Sebab makanan berpengaruh dominan bagi orang yang mengomsumsinya.
Syeikh
Shalih bin Fauzan al-Fauzan, pernah mengatakan, makanan (yang halal
maupun yang haram), tak hanya berpengaruh kepada hati dan perilaku
individu saja tapi juga berefek kepada masyarakat.
Masyarakat
yang mengonsumsi makanan halal dan didominasi kejujuran dalam
bermuamalah, maka warganya akan tumbuh menjadi sebuah komunitas yang
bersih, saling menolong, dan kokoh.
Sementara,
masyarakat yang terbelit praktik risywah (suap-menyuap) atau korupsi,
tipu-menipu dan tersebarnya makanan yang haram, akan menjadi komunitas
yang ternoda, tercerai-berai, individualistis, tak mengenal kerjasama
untuk saling menolong, hina di mata masyarakat lain, dan juga menjadi
ladang subur berkembangannya sifat-sifat buruk lainnya.

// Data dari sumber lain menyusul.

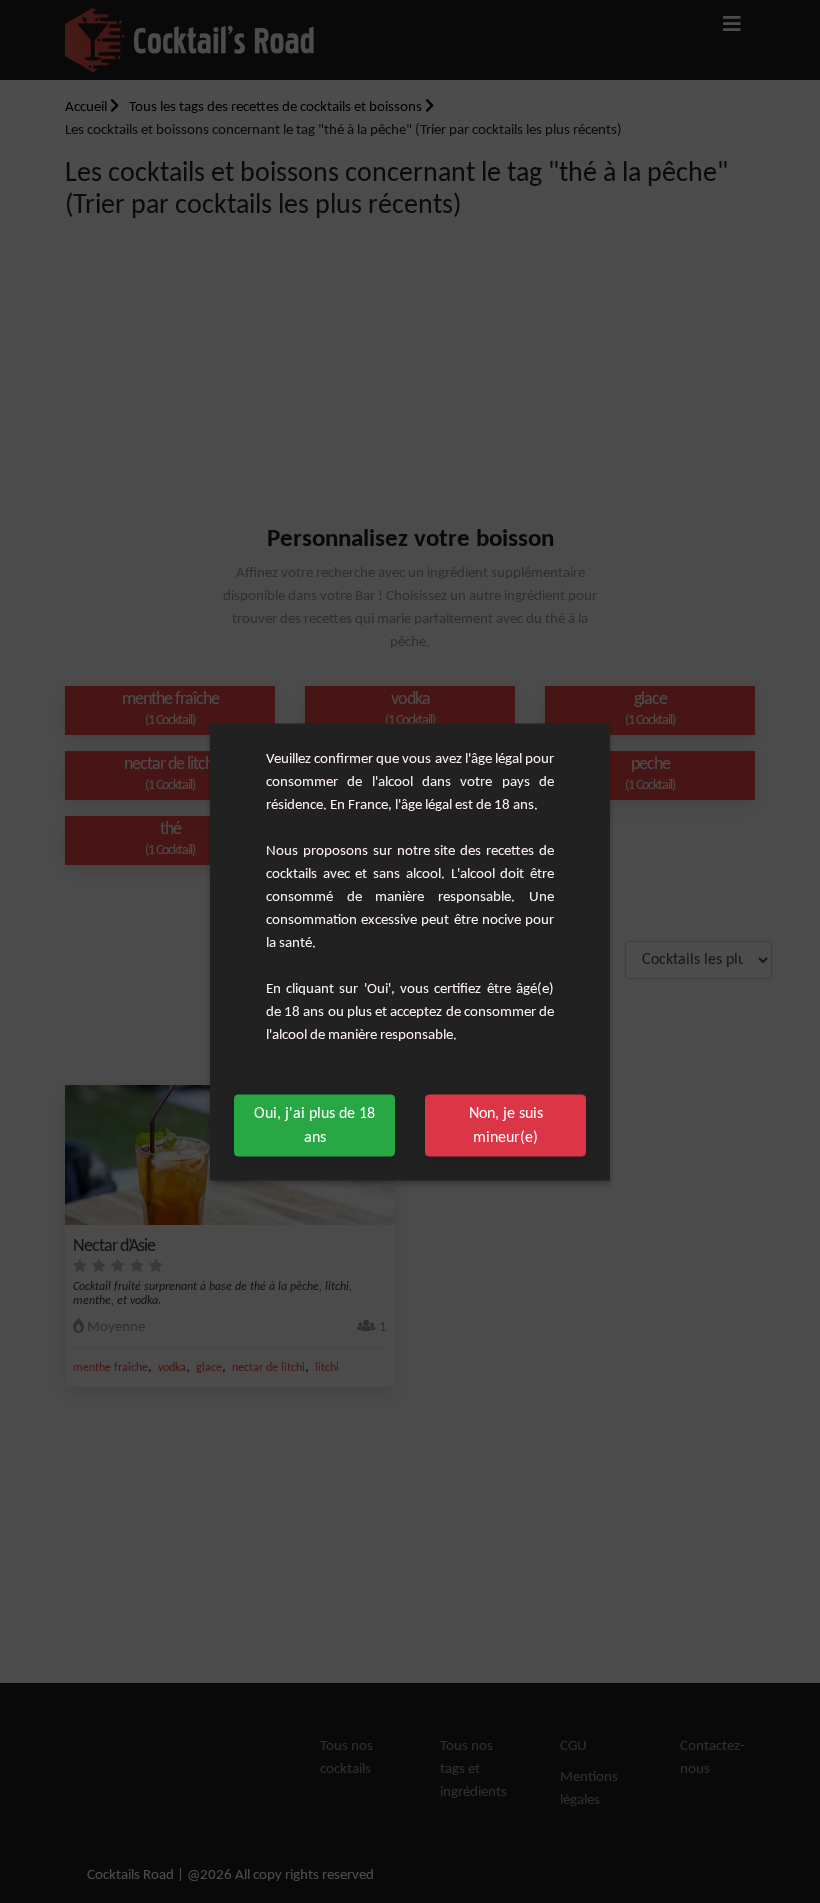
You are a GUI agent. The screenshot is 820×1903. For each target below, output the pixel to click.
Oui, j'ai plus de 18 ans (314, 1125)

Makanan-makanan yang buruk bisa merusak tabiat manusia.
Menurut
Ibnu Taimiyyah (majmu’ Fatawa 10/21), Allah mengharamkan
makanan-makanan yang buruk lantaran mengandung unsur yang menimbulkan
kerusakan, baik pada akal, akhlak maupun aspek lainnya. Keganjilan
perilaku akan nampak pada orang-orang yang menghalalkan makanan dan
minuman yang haram, sesuai dengan kadar kerusakan yang dikandung makanan
tersebut.
Selain
itu, makanan juga mempengaruhi doa kita dikabulkan atau tidak. Semakin
banyak masuk makanan haram dan riba, semakin kecil doa kita diterima.

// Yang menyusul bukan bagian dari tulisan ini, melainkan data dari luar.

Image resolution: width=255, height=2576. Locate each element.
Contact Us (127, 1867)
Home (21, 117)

Rasulullah berkata, “Wahai
Sa'ad, perbaikilah (murnikanlah) makananmu, niscaya kamu menjadi orang
yang terkabul do'anya. Demi yang jiwa Muhammad dalam genggamanNya.
Sesungguhnya seorang hamba melontarkan sesuap makanan yang haram ke
dalam perutnya maka tidak akan diterima amal kebaikannya selama empat
puluh hari. Siapapun yang dagingnya tumbuh dari yang haram maka api
neraka lebih layak membakarnya.” (HR. Ath-Thabrani)
Jadi,
berhati-hatilah! Marilah kita mencari rizki yang halal dan dengan cara
halal pula. Selain itu, marilah sebagian rizki yang halal tadi kita
belanjakan untuk mendapatkan makanan yang halal dan baik.*
0 komentar:
Speak up your mind
Tell us what you're thinking... !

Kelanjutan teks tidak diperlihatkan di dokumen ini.